- WORK ORDER -
Scan the data below and pick out the lines containing the word "agent".

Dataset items
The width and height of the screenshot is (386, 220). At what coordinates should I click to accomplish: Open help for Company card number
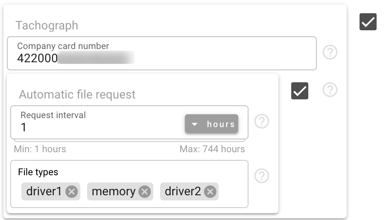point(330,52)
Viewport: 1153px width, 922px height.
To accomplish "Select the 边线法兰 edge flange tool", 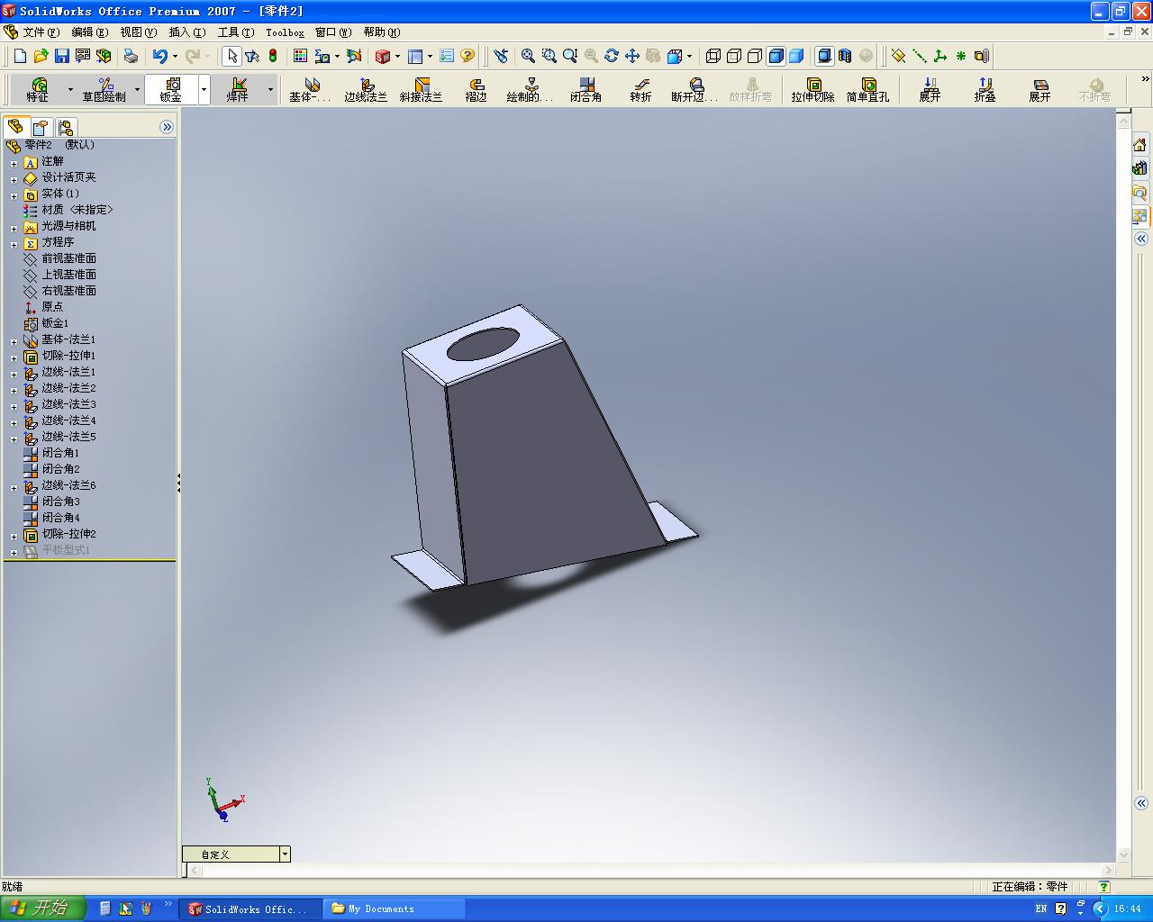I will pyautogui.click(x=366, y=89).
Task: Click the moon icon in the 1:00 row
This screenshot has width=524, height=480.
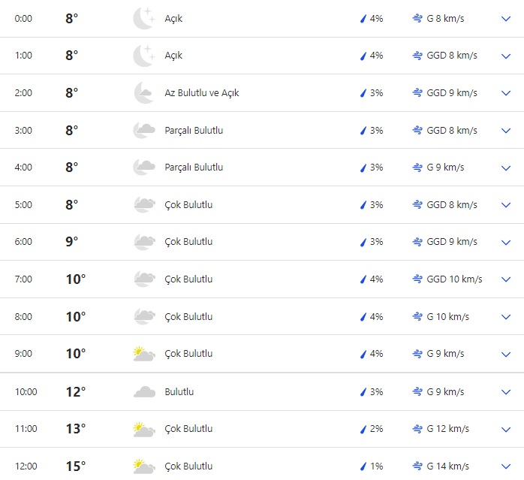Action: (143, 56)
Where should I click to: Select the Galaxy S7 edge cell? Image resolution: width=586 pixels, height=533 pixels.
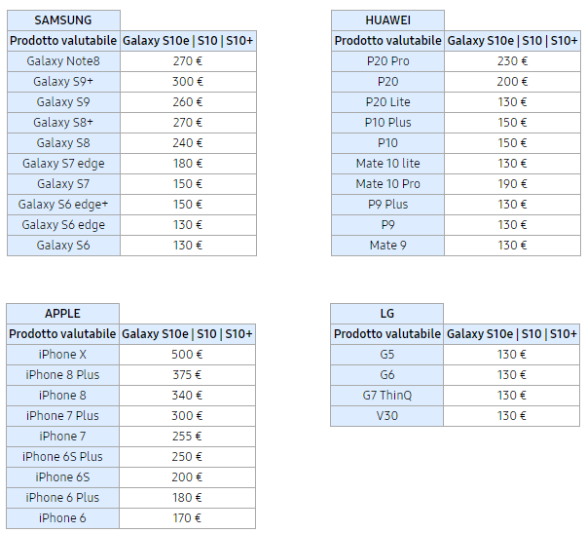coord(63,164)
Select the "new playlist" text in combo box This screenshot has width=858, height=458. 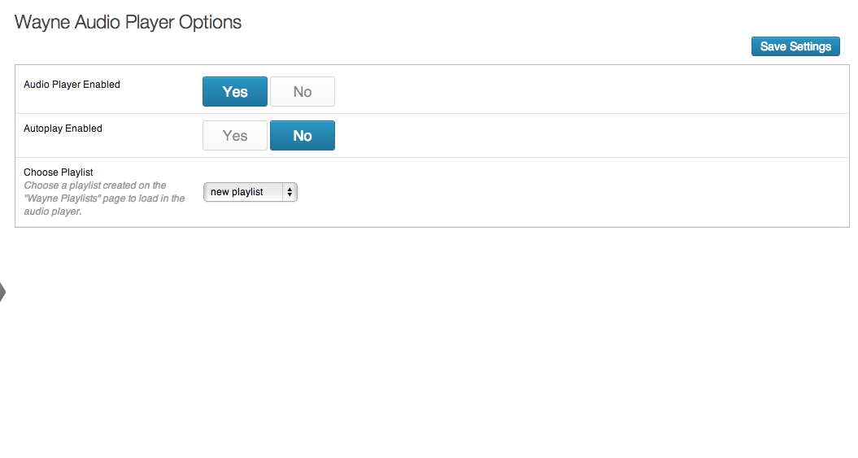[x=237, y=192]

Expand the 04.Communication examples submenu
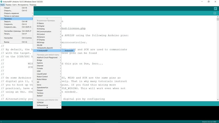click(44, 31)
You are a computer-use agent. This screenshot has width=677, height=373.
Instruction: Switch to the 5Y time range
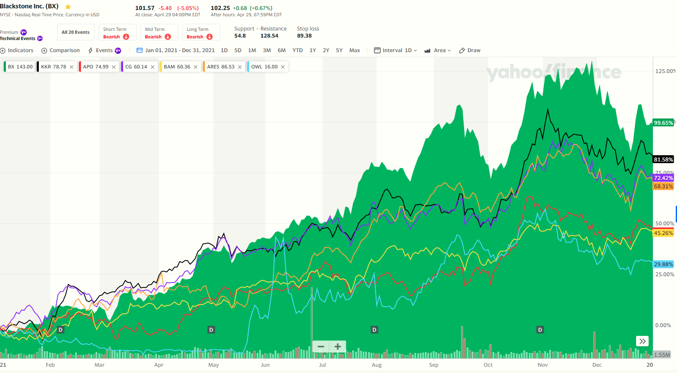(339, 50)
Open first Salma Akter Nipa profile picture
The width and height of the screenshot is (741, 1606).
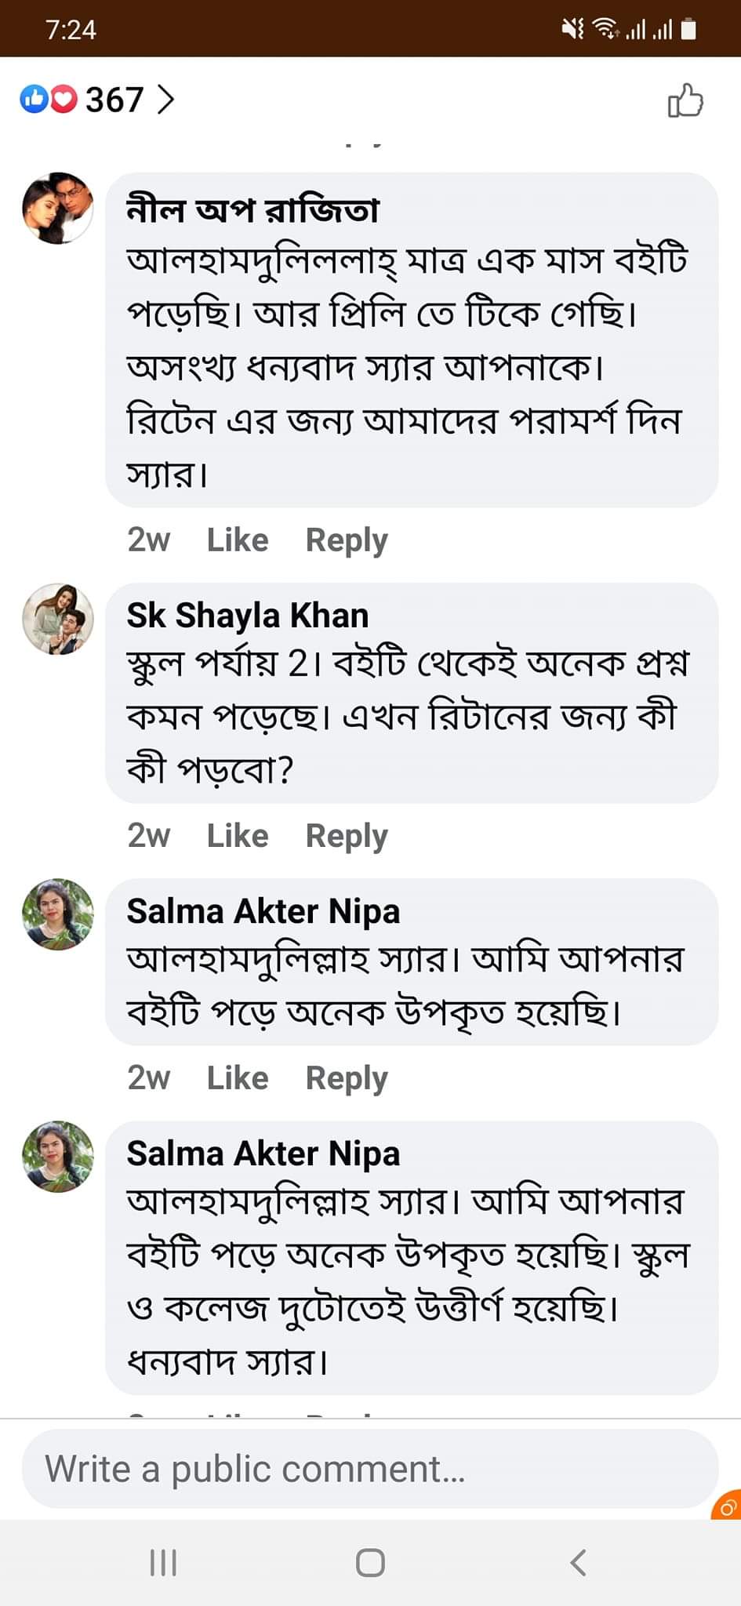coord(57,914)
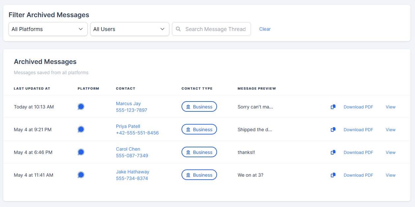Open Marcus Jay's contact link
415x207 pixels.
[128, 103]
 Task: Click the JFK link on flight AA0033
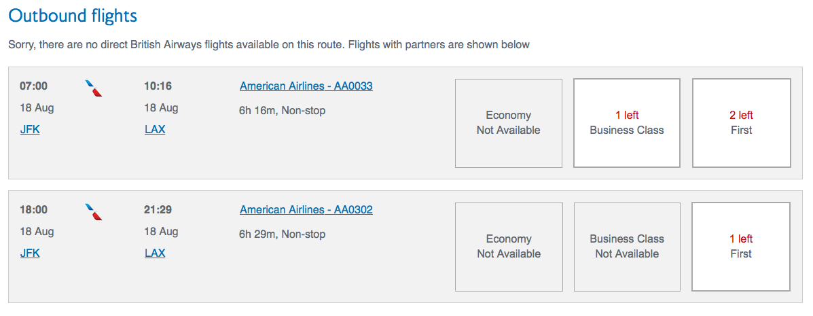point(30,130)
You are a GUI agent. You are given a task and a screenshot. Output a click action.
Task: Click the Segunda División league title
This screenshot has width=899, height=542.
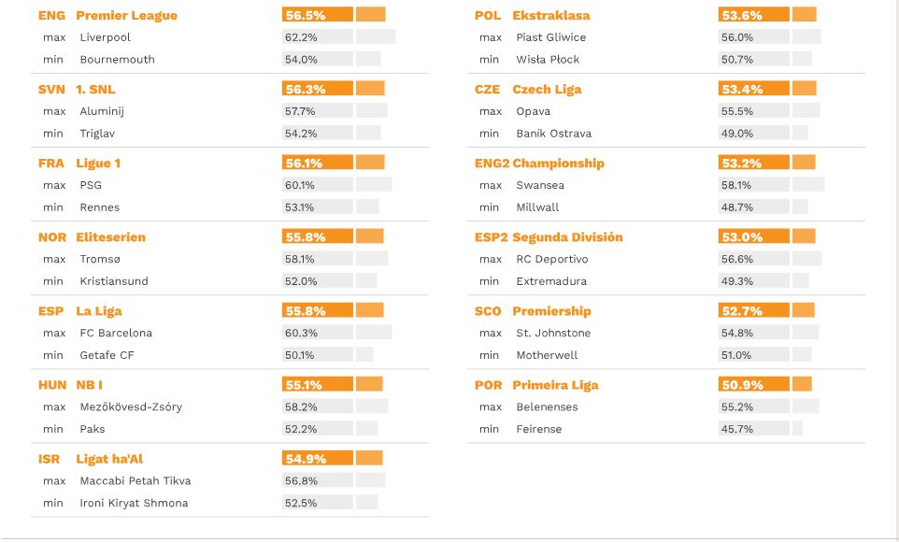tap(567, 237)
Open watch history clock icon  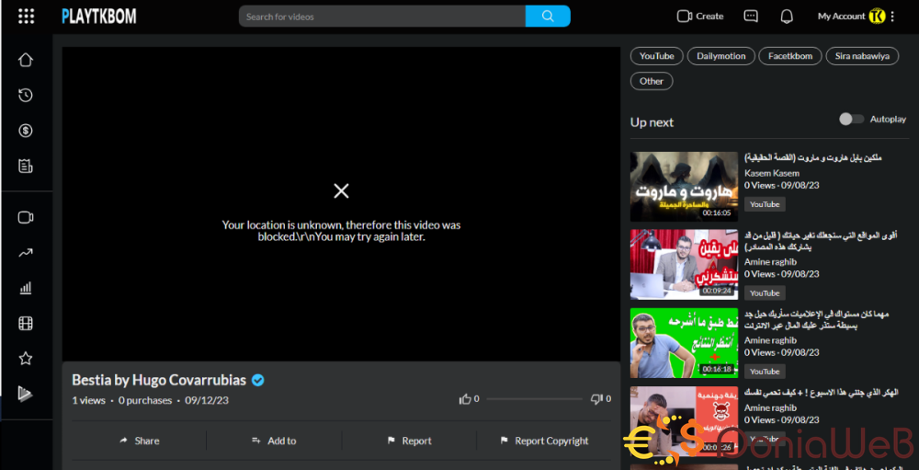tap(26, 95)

- YOUR SOLUTION -
You are a computer-use agent. This screenshot has width=677, height=373.
You are a GUI agent. You are given a task and a screenshot. Output a click action.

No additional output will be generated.